PROBLEM DESCRIPTION: Swap "GUI agent" for "interface agent" everywhere in the data below, and reproduce every line otherwise unchanged.

(Lines of data)

++++

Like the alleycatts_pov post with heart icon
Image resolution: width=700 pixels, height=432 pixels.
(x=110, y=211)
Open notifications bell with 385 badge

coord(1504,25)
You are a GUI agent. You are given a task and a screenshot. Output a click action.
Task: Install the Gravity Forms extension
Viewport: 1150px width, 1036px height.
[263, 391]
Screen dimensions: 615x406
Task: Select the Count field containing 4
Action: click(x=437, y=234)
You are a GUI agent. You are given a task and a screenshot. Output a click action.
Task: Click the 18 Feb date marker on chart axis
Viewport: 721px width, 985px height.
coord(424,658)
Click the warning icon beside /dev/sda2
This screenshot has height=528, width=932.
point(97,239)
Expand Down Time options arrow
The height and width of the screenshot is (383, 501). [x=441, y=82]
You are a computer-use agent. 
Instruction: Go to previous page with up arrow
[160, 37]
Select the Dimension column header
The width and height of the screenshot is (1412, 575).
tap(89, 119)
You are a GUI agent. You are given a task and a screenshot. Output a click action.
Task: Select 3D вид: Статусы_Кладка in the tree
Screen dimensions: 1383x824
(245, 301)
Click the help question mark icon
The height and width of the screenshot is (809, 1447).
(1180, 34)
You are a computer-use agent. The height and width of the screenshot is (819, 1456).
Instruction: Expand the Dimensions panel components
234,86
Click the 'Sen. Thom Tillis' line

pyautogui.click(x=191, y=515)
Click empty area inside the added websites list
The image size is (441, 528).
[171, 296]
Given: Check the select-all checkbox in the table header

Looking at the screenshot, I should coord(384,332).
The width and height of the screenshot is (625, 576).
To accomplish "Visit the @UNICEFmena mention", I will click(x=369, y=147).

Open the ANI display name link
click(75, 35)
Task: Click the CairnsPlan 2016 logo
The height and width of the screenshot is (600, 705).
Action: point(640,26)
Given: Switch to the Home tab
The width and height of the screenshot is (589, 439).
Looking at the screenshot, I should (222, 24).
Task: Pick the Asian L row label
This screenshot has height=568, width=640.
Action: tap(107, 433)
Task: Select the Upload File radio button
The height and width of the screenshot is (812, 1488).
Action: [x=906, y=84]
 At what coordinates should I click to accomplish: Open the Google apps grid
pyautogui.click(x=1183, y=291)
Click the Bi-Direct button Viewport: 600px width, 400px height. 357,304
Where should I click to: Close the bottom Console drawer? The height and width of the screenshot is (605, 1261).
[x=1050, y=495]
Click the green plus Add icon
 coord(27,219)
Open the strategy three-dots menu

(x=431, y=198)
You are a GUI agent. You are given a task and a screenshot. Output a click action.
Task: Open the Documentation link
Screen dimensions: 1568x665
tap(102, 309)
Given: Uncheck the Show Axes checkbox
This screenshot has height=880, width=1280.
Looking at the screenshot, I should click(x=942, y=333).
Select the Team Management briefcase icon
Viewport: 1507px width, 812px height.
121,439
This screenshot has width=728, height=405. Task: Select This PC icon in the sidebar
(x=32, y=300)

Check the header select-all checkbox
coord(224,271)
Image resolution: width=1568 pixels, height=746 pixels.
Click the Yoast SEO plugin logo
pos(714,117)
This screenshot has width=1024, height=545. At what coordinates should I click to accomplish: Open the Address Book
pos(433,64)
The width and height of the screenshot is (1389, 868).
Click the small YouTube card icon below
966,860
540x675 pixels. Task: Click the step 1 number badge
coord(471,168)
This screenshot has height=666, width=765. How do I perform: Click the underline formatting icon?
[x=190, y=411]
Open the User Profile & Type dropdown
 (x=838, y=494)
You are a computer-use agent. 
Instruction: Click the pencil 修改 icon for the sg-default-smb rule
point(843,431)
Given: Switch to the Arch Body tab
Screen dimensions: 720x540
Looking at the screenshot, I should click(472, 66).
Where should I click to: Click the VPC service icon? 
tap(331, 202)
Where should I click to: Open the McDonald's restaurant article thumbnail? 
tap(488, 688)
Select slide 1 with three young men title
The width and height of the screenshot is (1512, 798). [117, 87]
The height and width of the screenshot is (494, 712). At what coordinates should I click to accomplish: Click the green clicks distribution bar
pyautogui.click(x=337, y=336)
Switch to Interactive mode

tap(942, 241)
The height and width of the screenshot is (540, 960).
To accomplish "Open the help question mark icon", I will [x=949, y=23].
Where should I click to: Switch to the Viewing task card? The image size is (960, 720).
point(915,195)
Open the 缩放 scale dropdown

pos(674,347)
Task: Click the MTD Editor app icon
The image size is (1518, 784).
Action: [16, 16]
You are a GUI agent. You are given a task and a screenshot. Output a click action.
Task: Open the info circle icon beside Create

++++

COMPLETED EXERCISE:
Like the alleycatts_pov post with heart icon
Image resolution: width=700 pixels, height=432 pixels.
(x=110, y=211)
Open notifications bell with 385 badge

coord(1504,25)
You are a interface agent. You are given a task and a screenshot. Output a click action.
Task: Install the Gravity Forms extension
Viewport: 1150px width, 1036px height.
[263, 391]
Screen dimensions: 615x406
Task: Select the Count field containing 4
Action: click(x=437, y=234)
You are a interface agent. You are given a task and a screenshot. Output a click action.
Task: Click the 18 Feb date marker on chart axis
Viewport: 721px width, 985px height.
coord(424,658)
Click the warning icon beside /dev/sda2
This screenshot has height=528, width=932.
point(97,239)
Expand Down Time options arrow
The height and width of the screenshot is (383, 501). [x=441, y=82]
You are a computer-use agent. 
Instruction: Go to previous page with up arrow
[160, 37]
Select the Dimension column header
The width and height of the screenshot is (1412, 575).
tap(89, 119)
You are a interface agent. You are given a task and a screenshot. Output a click action.
Task: Select 3D вид: Статусы_Кладка in the tree
Screen dimensions: 1383x824
(245, 301)
Click the help question mark icon
The height and width of the screenshot is (809, 1447).
(1180, 34)
You are a computer-use agent. The height and width of the screenshot is (819, 1456).
Instruction: Expand the Dimensions panel components
234,86
Click the 'Sen. Thom Tillis' line

pyautogui.click(x=191, y=515)
Click empty area inside the added websites list
The image size is (441, 528).
[171, 296]
Given: Check the select-all checkbox in the table header

Looking at the screenshot, I should coord(384,332).
The width and height of the screenshot is (625, 576).
To accomplish "Visit the @UNICEFmena mention", I will click(x=369, y=147).

Open the ANI display name link
click(75, 35)
Task: Click the CairnsPlan 2016 logo
The height and width of the screenshot is (600, 705).
Action: point(640,26)
Given: Switch to the Home tab
The width and height of the screenshot is (589, 439).
Looking at the screenshot, I should (222, 24).
Task: Pick the Asian L row label
This screenshot has height=568, width=640.
Action: tap(107, 433)
Task: Select the Upload File radio button
The height and width of the screenshot is (812, 1488).
Action: [x=906, y=84]
 At what coordinates should I click to accomplish: Open the Google apps grid
pyautogui.click(x=1183, y=291)
Click the Bi-Direct button Viewport: 600px width, 400px height. 357,304
Where should I click to: Close the bottom Console drawer? The height and width of the screenshot is (605, 1261).
[x=1050, y=495]
Click the green plus Add icon
 coord(27,219)
Open the strategy three-dots menu

(x=431, y=198)
You are a interface agent. You are given a task and a screenshot. Output a click action.
Task: Open the Documentation link
Screen dimensions: 1568x665
tap(102, 309)
Given: Uncheck the Show Axes checkbox
This screenshot has height=880, width=1280.
Looking at the screenshot, I should click(x=942, y=333).
Select the Team Management briefcase icon
Viewport: 1507px width, 812px height.
121,439
This screenshot has width=728, height=405. Task: Select This PC icon in the sidebar
(x=32, y=300)

Check the header select-all checkbox
coord(224,271)
Image resolution: width=1568 pixels, height=746 pixels.
Click the Yoast SEO plugin logo
pos(714,117)
This screenshot has width=1024, height=545. At what coordinates should I click to accomplish: Open the Address Book
pos(433,64)
The width and height of the screenshot is (1389, 868).
Click the small YouTube card icon below
966,860
540x675 pixels. Task: Click the step 1 number badge
coord(471,168)
This screenshot has height=666, width=765. How do I perform: Click the underline formatting icon?
[x=190, y=411]
Open the User Profile & Type dropdown
 (x=838, y=494)
You are a computer-use agent. 
Instruction: Click the pencil 修改 icon for the sg-default-smb rule
point(843,431)
Given: Switch to the Arch Body tab
Screen dimensions: 720x540
Looking at the screenshot, I should click(472, 66).
Where should I click to: Click the VPC service icon? 
tap(331, 202)
Where should I click to: Open the McDonald's restaurant article thumbnail? 
tap(488, 688)
Select slide 1 with three young men title
The width and height of the screenshot is (1512, 798). [117, 87]
The height and width of the screenshot is (494, 712). At what coordinates should I click to accomplish: Click the green clicks distribution bar
pyautogui.click(x=337, y=336)
Switch to Interactive mode

tap(942, 241)
The height and width of the screenshot is (540, 960).
To accomplish "Open the help question mark icon", I will [x=949, y=23].
Where should I click to: Switch to the Viewing task card? The image size is (960, 720).
point(915,195)
Open the 缩放 scale dropdown

pos(674,347)
Task: Click the MTD Editor app icon
The image size is (1518, 784).
Action: [16, 16]
You are a interface agent. You are given a task and a screenshot. Output a click action.
Task: Open the info circle icon beside Create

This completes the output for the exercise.